---------- Selected passage ----------

I love my mindful eating practices – setting the table, putting music on – but they are learning tools rather than an everyday methodology – it can be onerous, and just not realistic to take the time, all the time.
You have a busy life, I’m guessing you’re not a monk.
We need to take the learning from mindful eating exercises and run with it.
I say this because having taught mindful eating in my coaching over the years, I have had a couple of people take the practice literally.
One person, much to their spouse’s unease, eats all their meals with tweezers.
Another feels obliged to sit and listen to relaxing music every time she eats, and her work colleagues worry they are disturbing her in the staff room.
Mindful eating is a skillset, not necessarily a way to eat every meal, so let’s not overcomplicate this.
Ultimately – not to scare you – but where we’re aiming is to get satisfied with less food.
Put our fork down, or leave our plate alone, when we’ve had enough. Isn’t that a skill you want for yourself?

---------- Data shown ----------

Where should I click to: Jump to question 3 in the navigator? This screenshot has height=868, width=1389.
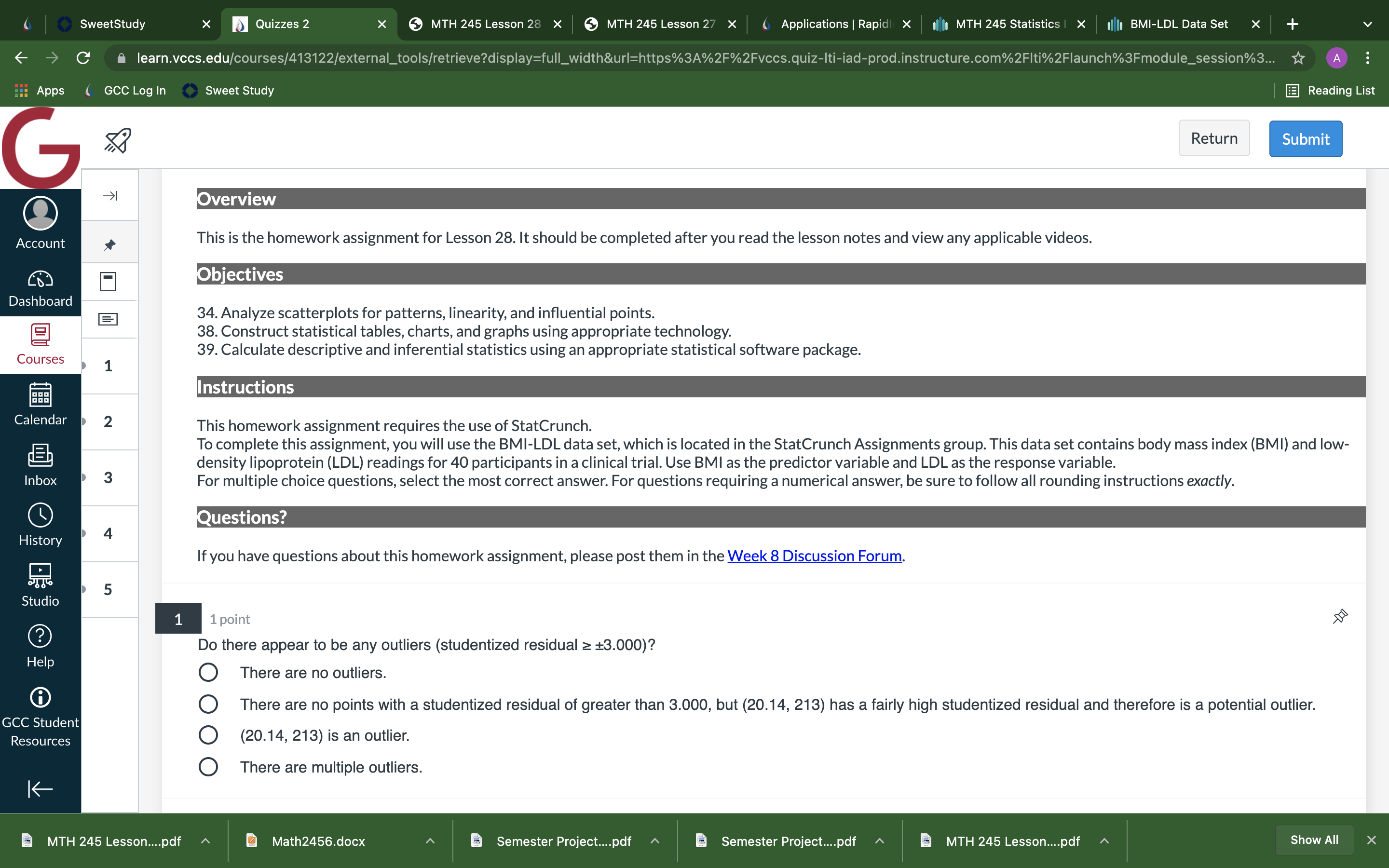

----------

> [Short exercise]: Reproduce the mindful eating passage above word for word, from start to finish.

> [Exercise response]:
I love my mindful eating practices – setting the table, putting music on – but they are learning tools rather than an everyday methodology – it can be onerous, and just not realistic to take the time, all the time.
You have a busy life, I’m guessing you’re not a monk.
We need to take the learning from mindful eating exercises and run with it.
I say this because having taught mindful eating in my coaching over the years, I have had a couple of people take the practice literally.
One person, much to their spouse’s unease, eats all their meals with tweezers.
Another feels obliged to sit and listen to relaxing music every time she eats, and her work colleagues worry they are disturbing her in the staff room.
Mindful eating is a skillset, not necessarily a way to eat every meal, so let’s not overcomplicate this.
Ultimately – not to scare you – but where we’re aiming is to get satisfied with less food.
Put our fork down, or leave our plate alone, when we’ve had enough. Isn’t that a skill you want for yourself?